→ **WHAT YOU NEED TO DO**:
Starting with the line that has "Click the Sign in link" in the records below and stopping after the line that has "Task: Open the Arrange Position View dropdown", output every line exactly and nothing else; skip pictures.

→ **TASK DATA**:
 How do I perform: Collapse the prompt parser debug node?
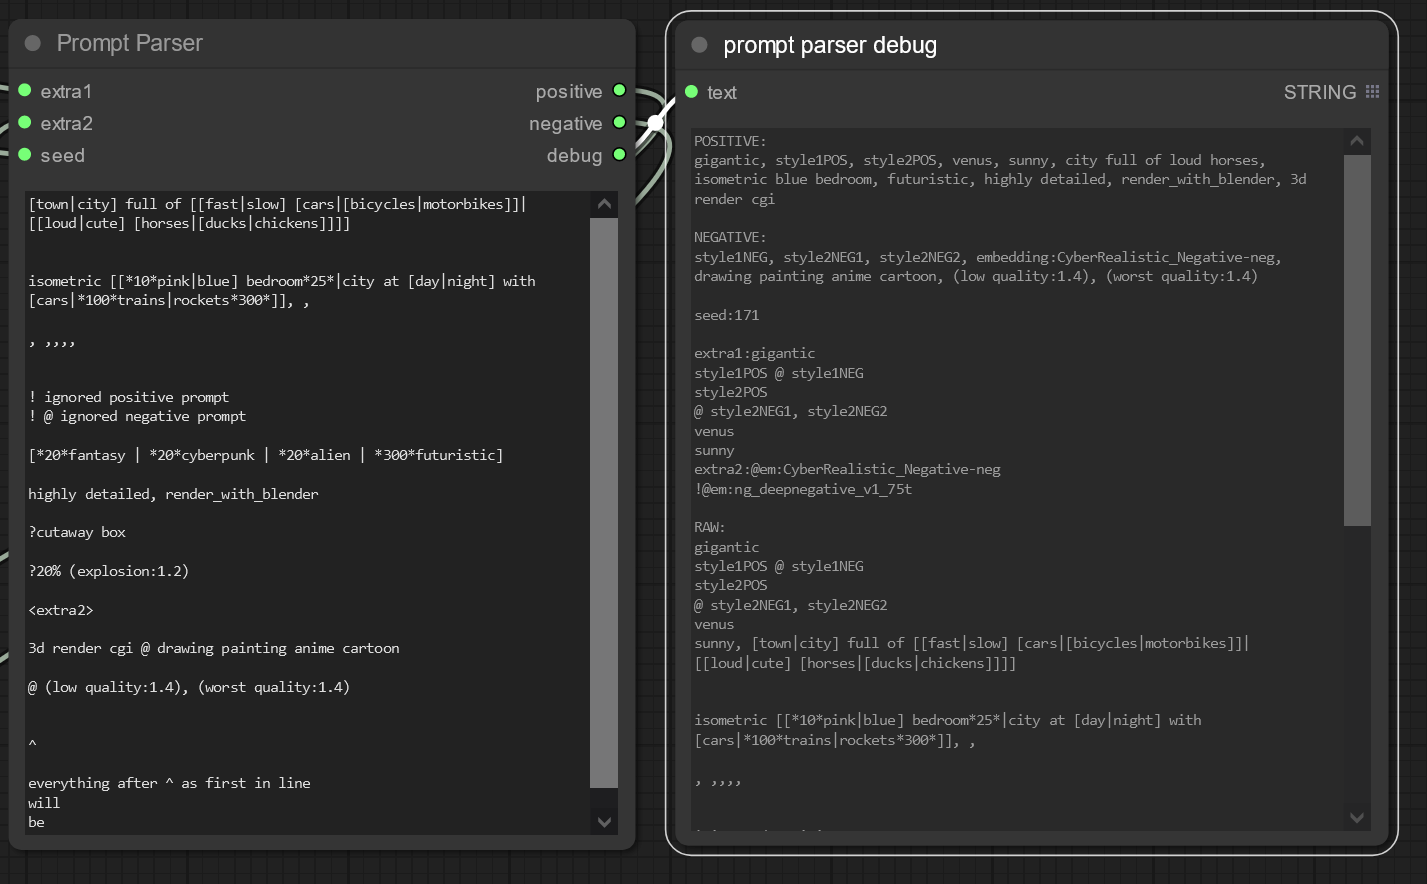(699, 45)
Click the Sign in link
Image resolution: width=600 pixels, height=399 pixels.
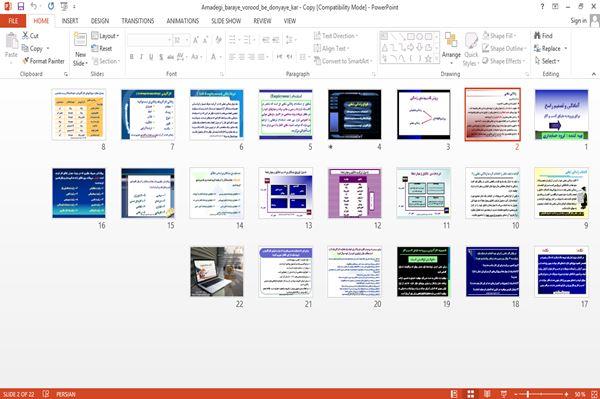coord(578,21)
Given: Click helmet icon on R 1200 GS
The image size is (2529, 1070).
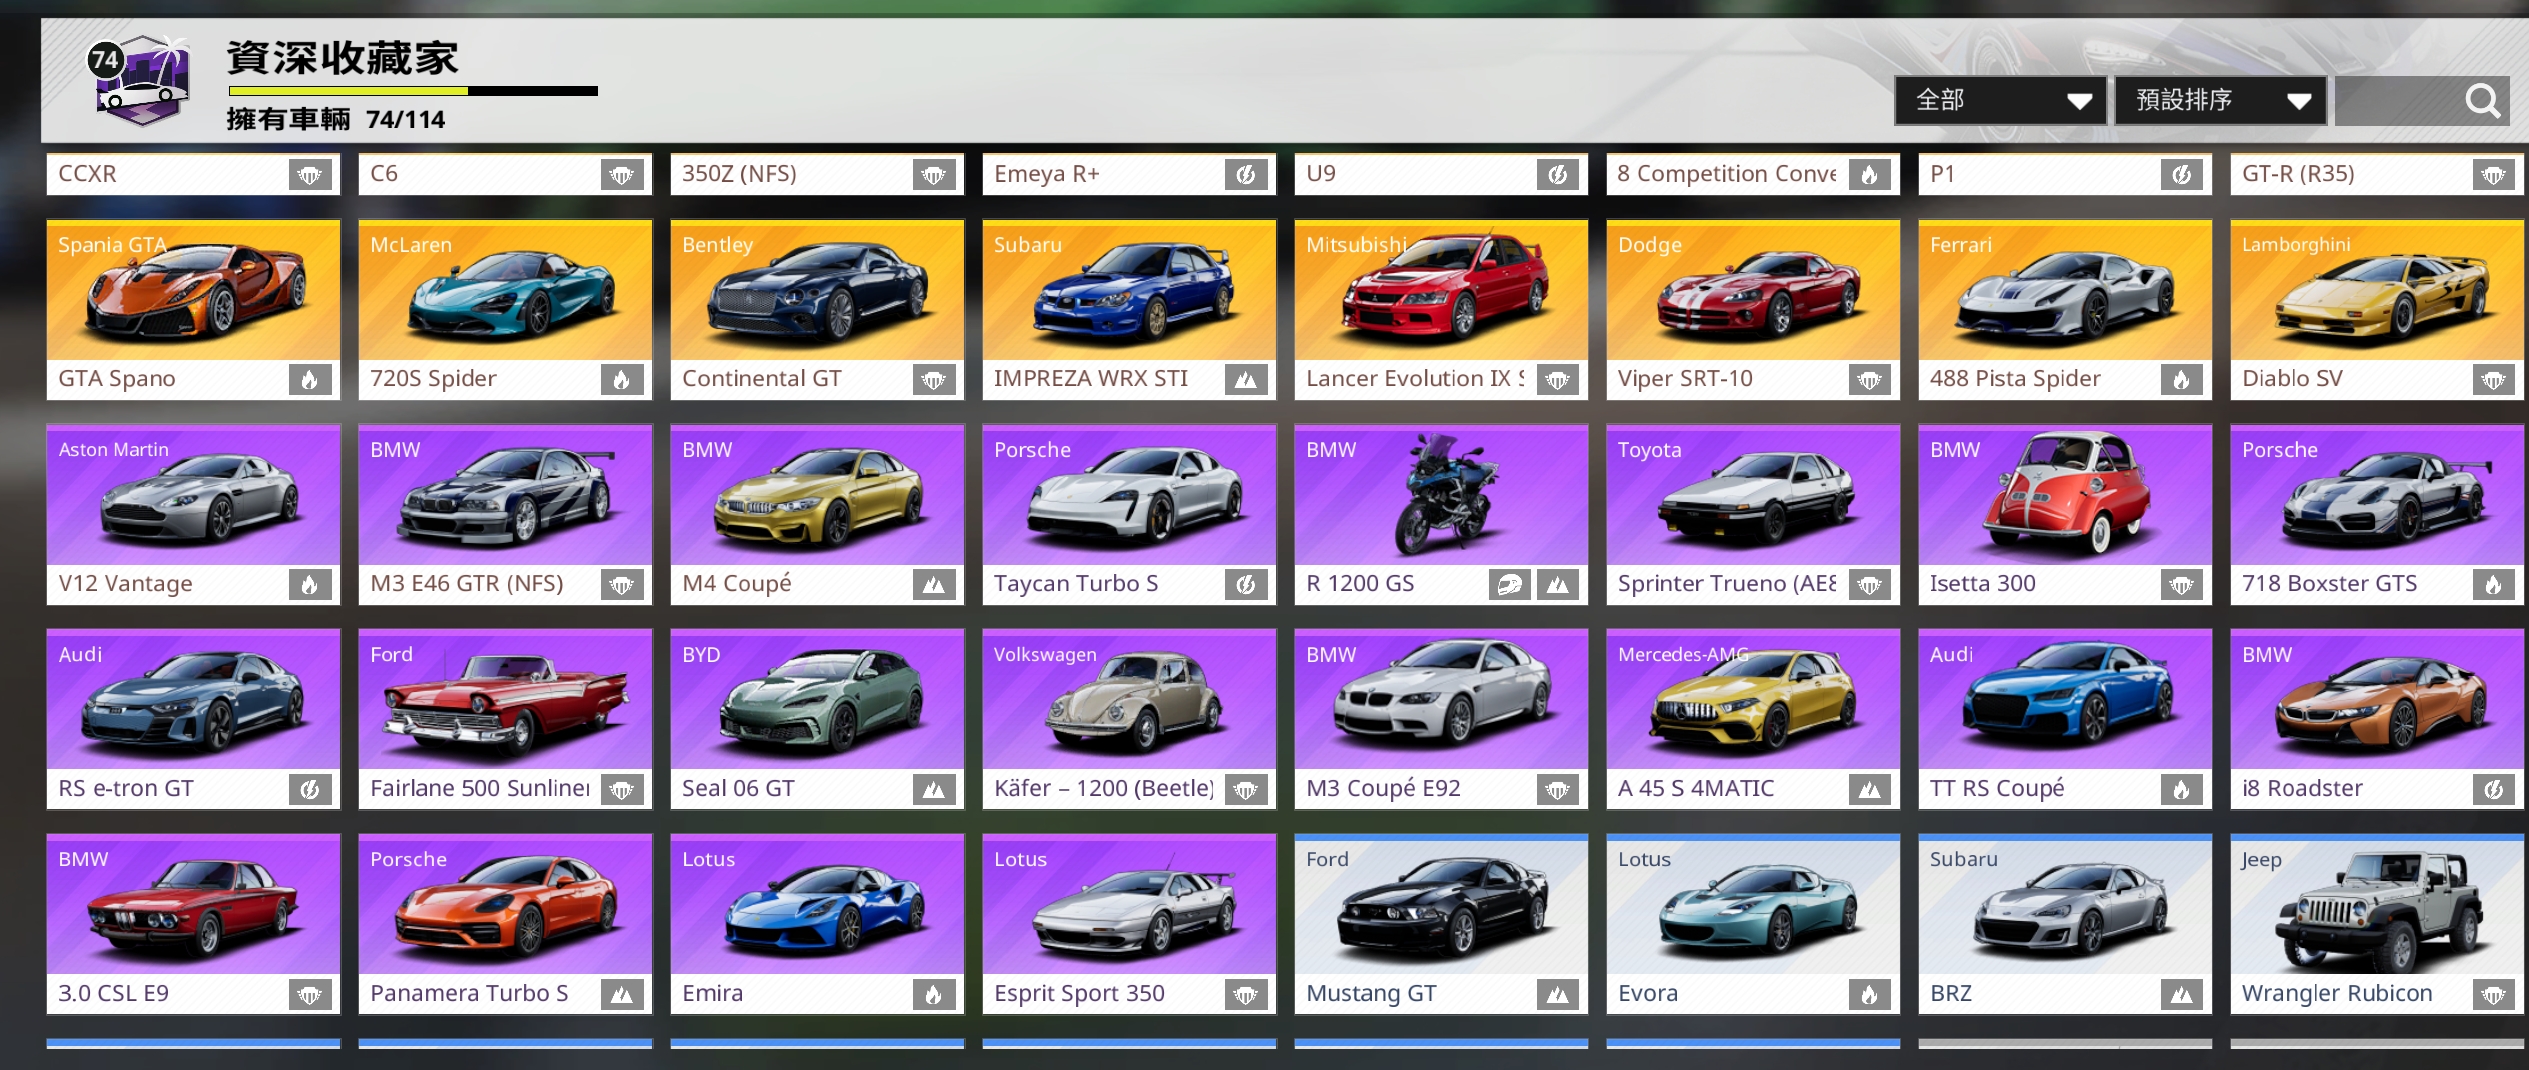Looking at the screenshot, I should pos(1509,585).
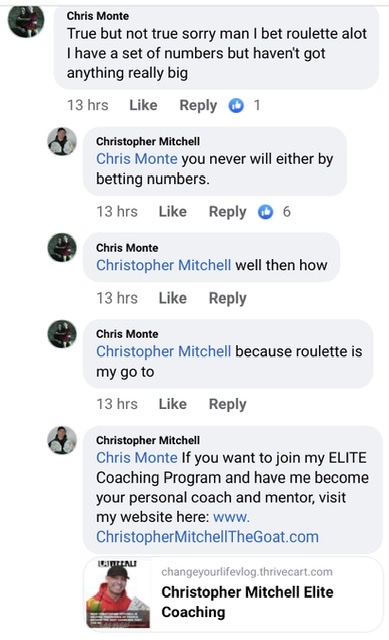This screenshot has height=640, width=389.
Task: Open Chris Monte's avatar beside 'well then how'
Action: [62, 248]
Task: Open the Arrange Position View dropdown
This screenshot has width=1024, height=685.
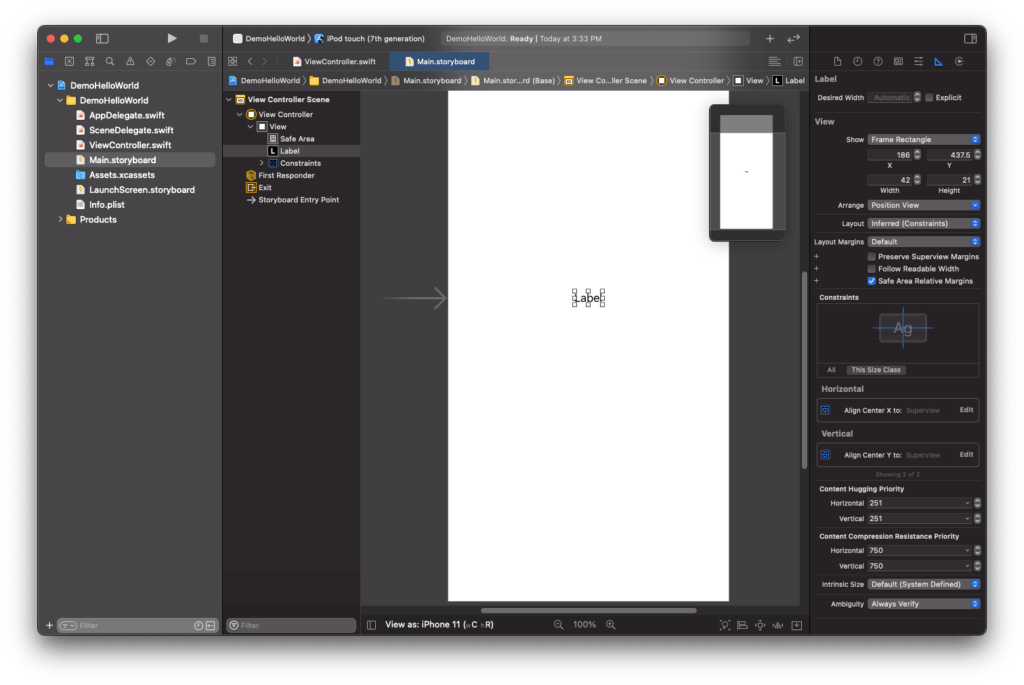Action: click(x=923, y=205)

→ **SOLUTION TO THIS PROBLEM**:
Click the Sign in link
Image resolution: width=600 pixels, height=399 pixels.
coord(578,21)
Given: Click helmet icon on R 1200 GS
The image size is (2529, 1070).
Looking at the screenshot, I should pos(1509,585).
This screenshot has height=640, width=389.
Task: Open Chris Monte's avatar beside 'well then how'
Action: [62, 248]
Task: Open the Arrange Position View dropdown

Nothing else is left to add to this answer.